Reproduce exactly the span of lines beginning at the one with "Where should I" and ending at the last line of the data below, omitting pictures.

· · · · ·

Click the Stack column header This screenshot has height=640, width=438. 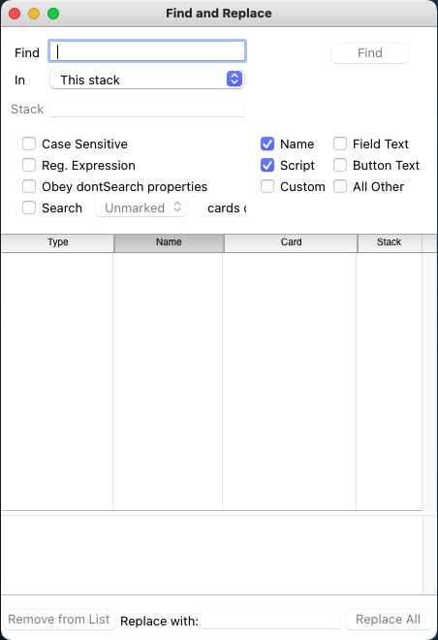(x=390, y=242)
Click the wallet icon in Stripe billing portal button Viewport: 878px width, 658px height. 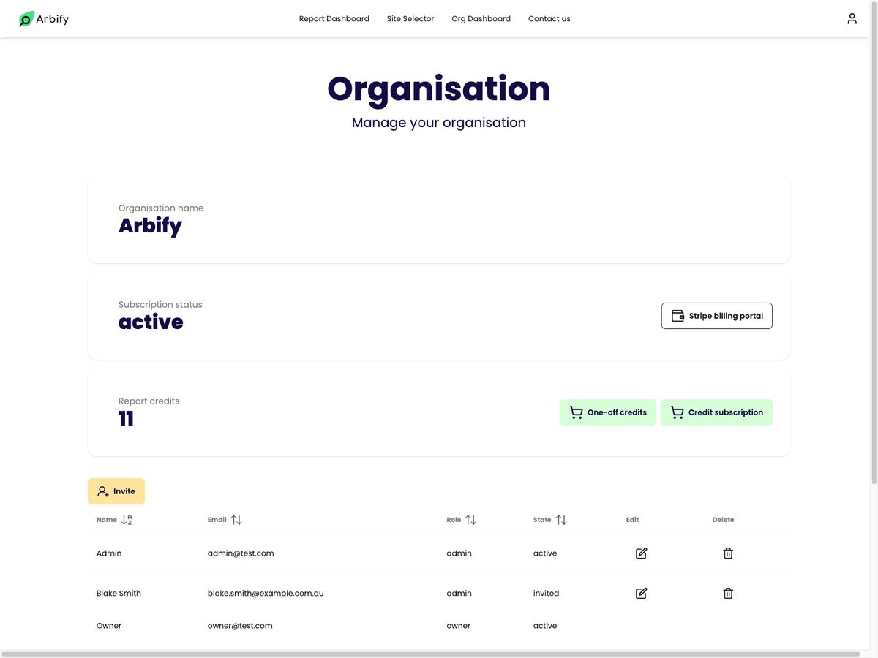677,315
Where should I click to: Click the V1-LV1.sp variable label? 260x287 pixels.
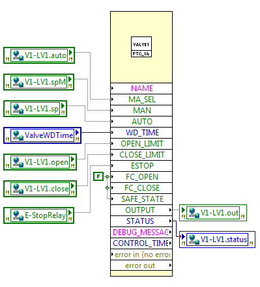point(42,109)
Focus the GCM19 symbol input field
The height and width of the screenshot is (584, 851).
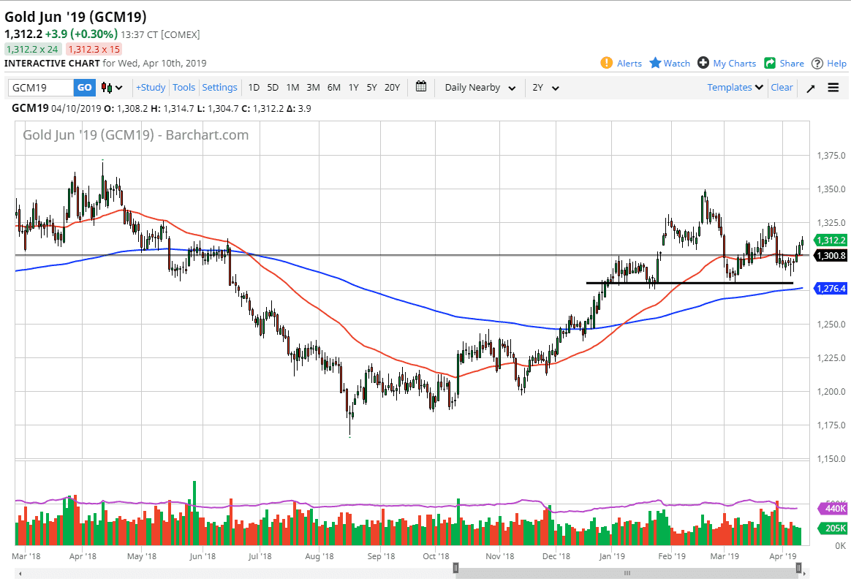[41, 88]
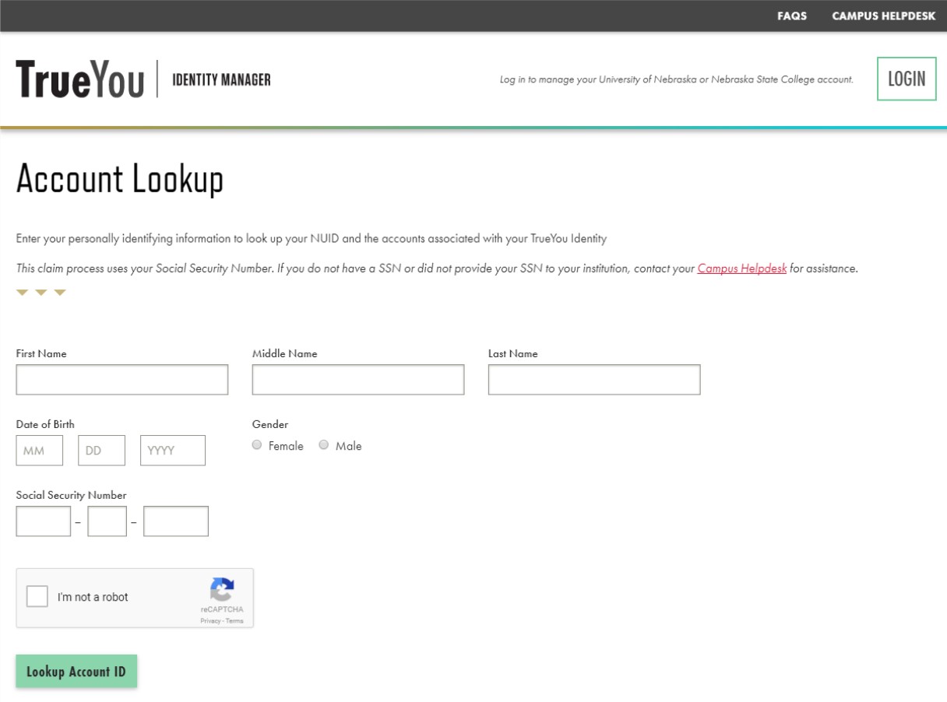The image size is (947, 702).
Task: Open the reCAPTCHA Terms link
Action: coord(233,620)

· · · · ·

◆ **Your solution**
Where should I click to: Click the V1-LV1.sp variable label? 260x287 pixels.
point(42,109)
Focus the GCM19 symbol input field
The height and width of the screenshot is (584, 851).
[41, 88]
The image size is (947, 702).
Task: Open the reCAPTCHA Terms link
Action: coord(233,620)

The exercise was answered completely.